Seriously I converted a s+w mod 14 to single action a long time ago. I can still hit a pie tin at 50 yards ( gotta aim just over the top )almost every time.
all the plus of a double action with the sweet trgger of a single action

sure its a 38 but it all depends how you define firepower, being able to hit with one shot, or just shoot and holla sh*t

Jonathan Doe
05-27-2009, 3:56 PM
I ran a combat course with a single action revolver. The course was designed for semiauto pistols to shoot 18 rounds in 85 seconds in different stages. I ran the course in 87 seconds and hit all the targets. Of course it included reloadings.
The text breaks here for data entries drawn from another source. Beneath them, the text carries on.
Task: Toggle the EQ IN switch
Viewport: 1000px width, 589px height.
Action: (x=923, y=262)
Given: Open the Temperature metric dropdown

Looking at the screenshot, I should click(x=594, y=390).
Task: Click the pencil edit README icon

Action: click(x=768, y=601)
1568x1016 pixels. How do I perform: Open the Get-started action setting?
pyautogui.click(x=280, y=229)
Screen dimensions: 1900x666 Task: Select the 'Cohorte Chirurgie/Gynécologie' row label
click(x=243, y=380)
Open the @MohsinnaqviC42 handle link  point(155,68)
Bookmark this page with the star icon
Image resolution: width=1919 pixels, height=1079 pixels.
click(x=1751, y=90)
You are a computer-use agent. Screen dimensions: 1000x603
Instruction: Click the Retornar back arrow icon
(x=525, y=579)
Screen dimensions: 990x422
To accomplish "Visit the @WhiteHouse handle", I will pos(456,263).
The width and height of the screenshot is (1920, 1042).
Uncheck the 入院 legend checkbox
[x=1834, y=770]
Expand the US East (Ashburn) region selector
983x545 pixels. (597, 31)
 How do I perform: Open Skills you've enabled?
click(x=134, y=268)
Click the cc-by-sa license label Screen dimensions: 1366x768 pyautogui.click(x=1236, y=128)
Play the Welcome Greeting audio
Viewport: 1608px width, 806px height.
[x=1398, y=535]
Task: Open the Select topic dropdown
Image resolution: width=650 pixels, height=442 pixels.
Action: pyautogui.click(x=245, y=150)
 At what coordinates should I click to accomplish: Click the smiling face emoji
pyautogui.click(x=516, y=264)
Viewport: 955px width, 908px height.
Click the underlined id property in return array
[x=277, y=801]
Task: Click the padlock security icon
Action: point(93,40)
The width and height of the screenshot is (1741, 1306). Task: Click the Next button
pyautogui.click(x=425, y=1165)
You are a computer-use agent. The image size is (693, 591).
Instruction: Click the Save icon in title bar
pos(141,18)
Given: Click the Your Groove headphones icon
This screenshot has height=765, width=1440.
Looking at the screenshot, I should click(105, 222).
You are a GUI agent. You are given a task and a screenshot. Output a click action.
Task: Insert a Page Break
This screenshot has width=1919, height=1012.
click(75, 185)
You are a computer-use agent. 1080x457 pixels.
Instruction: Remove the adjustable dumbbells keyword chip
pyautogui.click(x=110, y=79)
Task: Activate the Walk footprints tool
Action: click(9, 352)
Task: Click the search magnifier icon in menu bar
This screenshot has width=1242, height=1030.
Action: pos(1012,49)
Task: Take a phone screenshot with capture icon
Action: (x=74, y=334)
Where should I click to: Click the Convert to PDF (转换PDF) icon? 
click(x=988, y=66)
If you are getting better with the S/A, you can shoot accurately and fast.

lizardking97251
05-27-2009, 4:10 PM
The only advantage I can think of for a single action for home defense is that you can sleep with it under your pillow without worrying about pulling the trigger in your sleep, but you'd have to be pretty paranoid to want to sleep with a gun under your pillow.

scr83jp
05-27-2009, 4:24 PM
Does anyone, have any links to a Brand new Black hawk, or the vaquero, I cant find anything for sale that is new? do a google search for lipseys then click on lipseys exclusives they have ruger specials, several years ago I purchased a lipseys exclusive ruger ss single six 4 5/8" barrel with 22lr & 22 mag cylinders

nick
05-27-2009, 11:00 PM
but you'd have to be pretty paranoid to want to sleep with a gun under your pillow.

Nah, it's just common sense :)

GoodEyeSniper
05-27-2009, 11:07 PM
Jim just made me want a single action revolver!

Also, I may have just missed it, but did you mention what model your revolver is, pictured earlier in the thread?